Ormat’s retreat: Geothermal no slam dunk
Northern Nevada Business Weekly
Ormat Technologies’ recent troubles at its Carson Lake project in Churchill County underscore the gamble geothermal developers take when trying to bring new projects online.
Ormat recently pulled the plug on a power purchase agreement signed in 2006 with NV Energy after delays in bringing online the proposed 30-megawatt Carson Lake geothermal plant.
Reno-based Ormat began pre-drilling at the Carson Lake site near the beginning of 2007, but the company never found the high-temperature hot water supplies it expected to drive turbines at the proposed facility.
Costs mounted as Ormat conducted additional exploration drilling in hopes of finding a lower-temperature resource.
On Dec. 22 the company announced it had terminated its power purchase agreement for the Carson Lake facility and paid NV Energy a fee of $1.7 million. The power purchase agreement was scheduled to go into effect in 2010.
“We were expecting to find a high-temperature resource at Carson Lake, and what we were expecting to find never materialized,” says Paul Thomsen, Ormat’s director of public policy and business development. “When we looked to do additional drilling for a low-temperature resource, we ran into permitting delays that started to have an economic impact on the project. After keeping it on the books for some time, we thought in conjunction with NV Energy that it was best to terminate the existing PPA.”
Thomsen says that Ormat hasn’t completely nixed plans for a geothermal plant at Carson Lake.
“The world was a different place in 2006 than in was in 2011, and there is a real focus on pricing and getting the best value for ratepayers.
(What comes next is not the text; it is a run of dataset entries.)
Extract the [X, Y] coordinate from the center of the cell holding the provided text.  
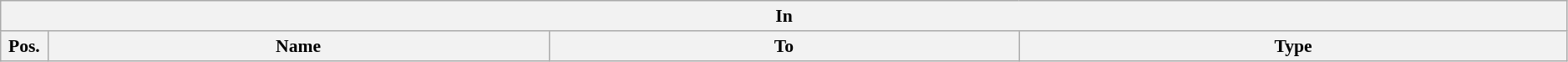
Type [1293, 46]
In [784, 16]
To [784, 46]
Name [298, 46]
Pos. [24, 46]
Locate the cell with the specified text and output its [X, Y] center coordinate. 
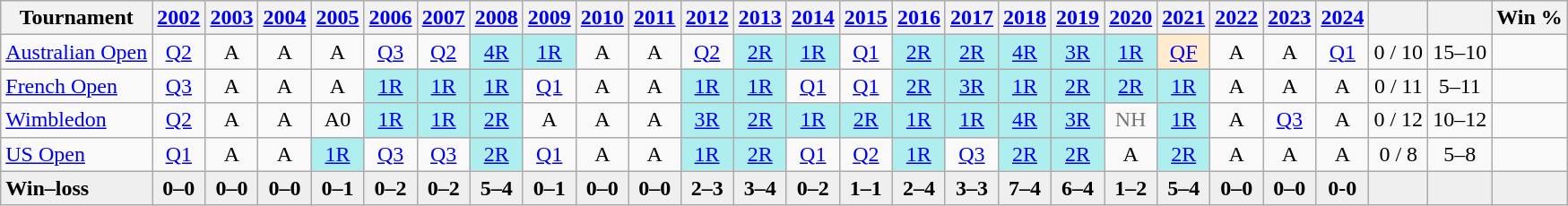
Tournament [77, 18]
2024 [1343, 18]
1–1 [866, 188]
2014 [812, 18]
2020 [1131, 18]
Wimbledon [77, 120]
2023 [1289, 18]
2018 [1024, 18]
2005 [337, 18]
A0 [337, 120]
2013 [760, 18]
3–4 [760, 188]
2022 [1237, 18]
2010 [602, 18]
2016 [918, 18]
2021 [1183, 18]
2004 [285, 18]
QF [1183, 52]
2019 [1078, 18]
Win % [1529, 18]
2012 [706, 18]
Win–loss [77, 188]
7–4 [1024, 188]
0 / 12 [1399, 120]
2002 [179, 18]
2003 [231, 18]
Australian Open [77, 52]
2006 [391, 18]
10–12 [1460, 120]
0 / 8 [1399, 154]
0 / 11 [1399, 86]
US Open [77, 154]
0 / 10 [1399, 52]
French Open [77, 86]
2–3 [706, 188]
2009 [549, 18]
6–4 [1078, 188]
1–2 [1131, 188]
5–8 [1460, 154]
5–11 [1460, 86]
2008 [497, 18]
2017 [972, 18]
2–4 [918, 188]
2011 [654, 18]
15–10 [1460, 52]
0-0 [1343, 188]
2007 [443, 18]
NH [1131, 120]
3–3 [972, 188]
2015 [866, 18]
Search for the cell housing the specified text and yield its [X, Y] center coordinate. 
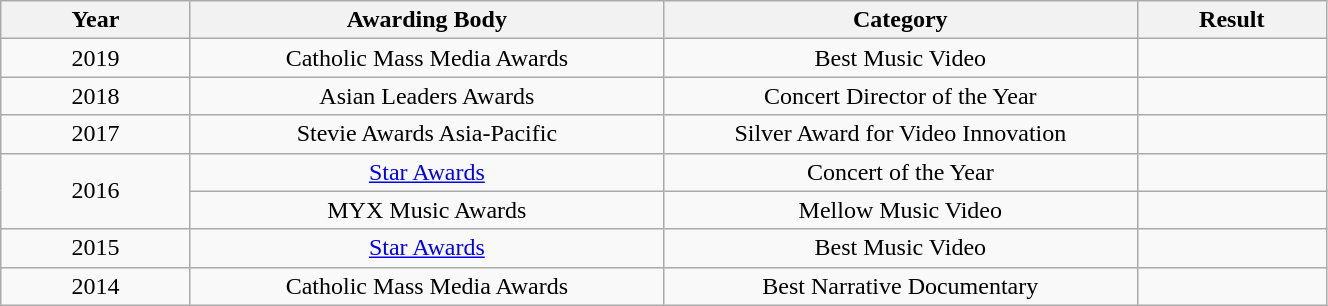
Concert Director of the Year [900, 96]
Concert of the Year [900, 172]
Result [1232, 20]
Mellow Music Video [900, 210]
2016 [96, 191]
Stevie Awards Asia-Pacific [426, 134]
2015 [96, 248]
MYX Music Awards [426, 210]
Best Narrative Documentary [900, 286]
Category [900, 20]
Awarding Body [426, 20]
Silver Award for Video Innovation [900, 134]
Year [96, 20]
2017 [96, 134]
2014 [96, 286]
2019 [96, 58]
2018 [96, 96]
Asian Leaders Awards [426, 96]
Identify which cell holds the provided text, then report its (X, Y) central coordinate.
These are all things we have to consider when looking at the project,” he says.
“We are going to continue to look at whether or not a low-temperature resource at Carson Lake is viable and would lend itself to being a commercially viable project. We have a lot more work to do and have to evaluate the economy and where prices are going in the future.”
The Carson Lake facility is a good example that geothermal development often is a gamble – there’s simply no guarantee that drilling deep will produce a viable hot-water resource. Developers sometimes roll boxcars and crap out.
Vancouver-based Nevada Geothermal Power, for instance, faces problems at its Blue Mountain geothermal project near Winnemucca because of declining hot water temperatures that have led to reduced power production. The Blue Mountain power plant, which came online in 2009, was scheduled to produce an average of 49 megawatts when constructed.
However, in the third quarter of 2011 it produced an average of just 30 megawatts.
Also in early 2011 Reno’s Ram Power encountered large cost overruns at its flagship San Jacinto-Tizate plant in Nicaragua. Ram founder Hezy Ram ended up resigning from the company, which also shook up its personnel in its Reno office in October. Ram Power got its San Jacinto project back on track in late December, though, when it announced it had successfully synchronized a 36-megawatt expansion at the plant with the Nicaraguan national electrical grid.
“We take on all the risk for exploration and put all those people to work,” Ormat’s Thomsen says. “Whether or not it ever comes to fruition, the ratepayers are not held responsible for that work.
“This is why you don’t see a lot of utilities developing projects – it is a risk they can’t take on. It is risk borne by the developers, and ratepayers are protected from it. When people look at the cost of renewable energy, they say it is just so much more expensive. Some of that cost is from insulating the utility from (development) costs.”